11/23/2025
Why Some People Stay In Situations They Know Are Bad (IFS perspective)
People do not only stay stuck because they are afraid. They often stay because a part of them believes that enduring the current dysfunction is safer than facing the unknown. This is the psychological concept of “better the devil you know than the devil you don’t.” It describes the tendency to choose a familiar pain rather than risk a new pain.
Key behavioral dynamics
1. Cognitive dissonance
Knowing the situation is unhealthy while continuing to justify staying in it. The mind attempts to reduce internal conflict by creating rationalizations such as “it will get better” or “I can handle it.”
2. Trauma bonding
An emotional attachment formed through intermittent reinforcement. The cycle of conflict followed by temporary repair creates a dependency.

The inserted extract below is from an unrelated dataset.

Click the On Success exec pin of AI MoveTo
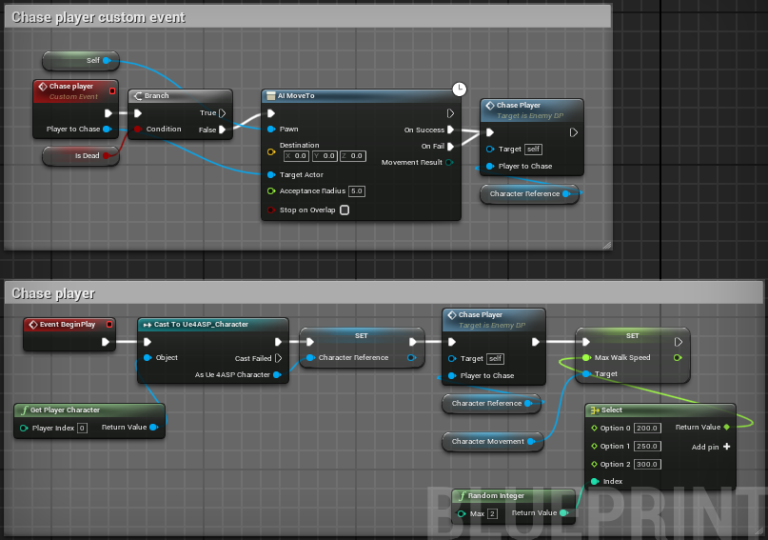 pyautogui.click(x=450, y=130)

The brief positive moments trick the nervous system into believing the situation is worth holding onto.
3. Learned helplessness
A belief that no matter what you do, nothing will change. Someone may start to tolerate dysfunction because past attempts at change were met with failure or punishment.
4. IFS: Manager parts and firefighter parts
• Manager parts create excuses to maintain stability. They cling to the familiar, even if the familiar is damaging.

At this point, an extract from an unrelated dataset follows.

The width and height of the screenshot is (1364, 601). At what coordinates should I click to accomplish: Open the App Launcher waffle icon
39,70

• Firefighter parts seek relief or distraction when emotional pain escalates. They wait for the next “good moment” to justify continuing the cycle.
5. Fear-based protective parts
In IFS, every destructive pattern is driven by a part trying to protect the person from something worse. Many parts believe that change equals risk. Common beliefs include, “If I leave, I will be alone,” or “If I fail at improving things, I will be exposed as inadequate.”
What people get from staying
They are not attached to the suffering itself. They are attached to predictability, control, and the illusion of safety. Familiar pain is processed as less threatening than unfamiliar outcomes. The internal logic is: “I know how to survive this. I do not know if I’ll survive something different.”
The real barrier to change
It is not just fear. It is internal loyalty to survival strategies created earlier in life. Until someone acknowledges these strategies and listens to the parts behind them, they will continue to wait for the next high point on the rollercoaster while bracing for the next crash.
Plain truth
Recognizing a situation is bad does not mean a person is ready to leave it. Parts of them still believe the known threat is safer than the unknown one. Healing begins when they are willing to confront the cost of staying and speak directly to the parts that insist on holding the line.
Avoidance is just prolonged suffering guised as safety.